====== Input rows ======

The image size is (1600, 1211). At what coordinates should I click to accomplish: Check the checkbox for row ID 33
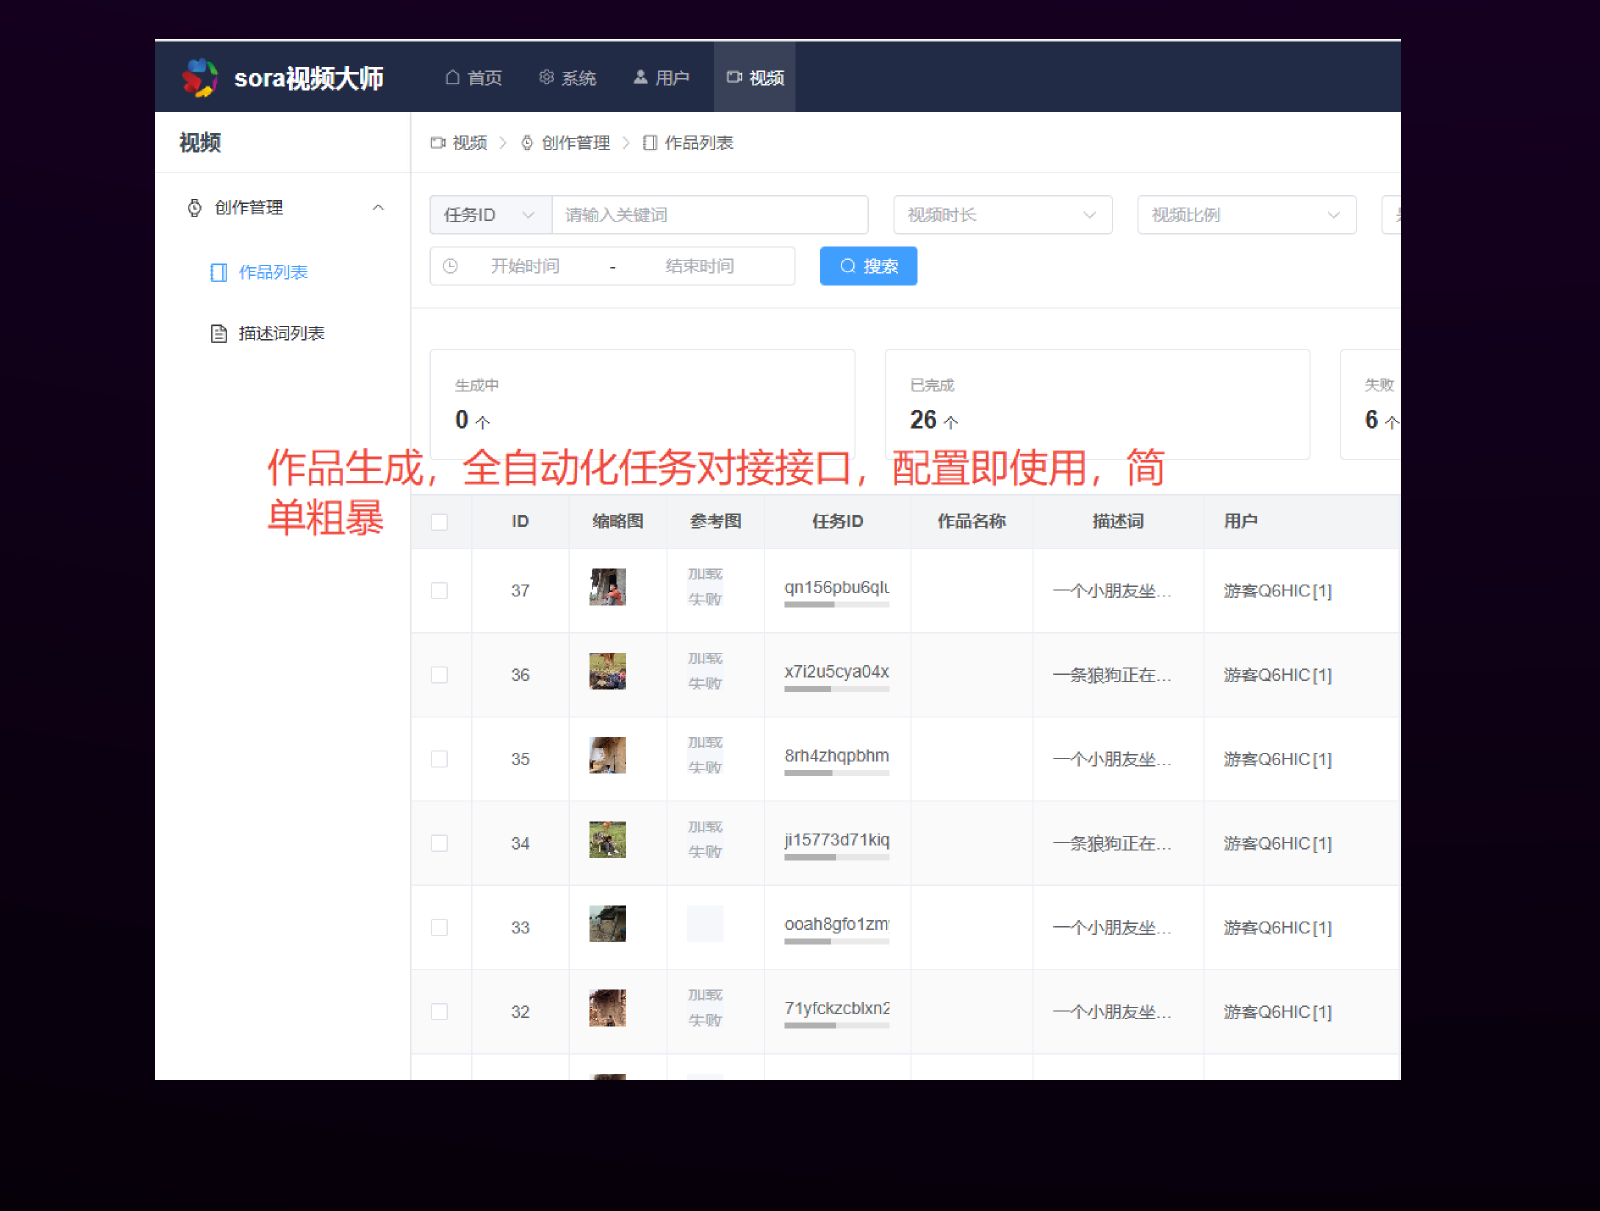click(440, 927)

======
====== Input rows ======

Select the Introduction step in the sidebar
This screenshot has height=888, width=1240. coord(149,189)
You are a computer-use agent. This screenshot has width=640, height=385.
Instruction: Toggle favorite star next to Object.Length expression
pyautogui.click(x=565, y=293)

======

[Stated problem] Shift the listing from the line that contains "The image size" through the line that contains "click(440, 927)", both included, by rewriting those lines with 60 added to every coordinate in the answers. Keep the requests as they are and leave out the pictures.

[Written solution]
The image size is (1600, 1211). At what coordinates should I click to accomplish: Check the checkbox for row ID 33
click(500, 987)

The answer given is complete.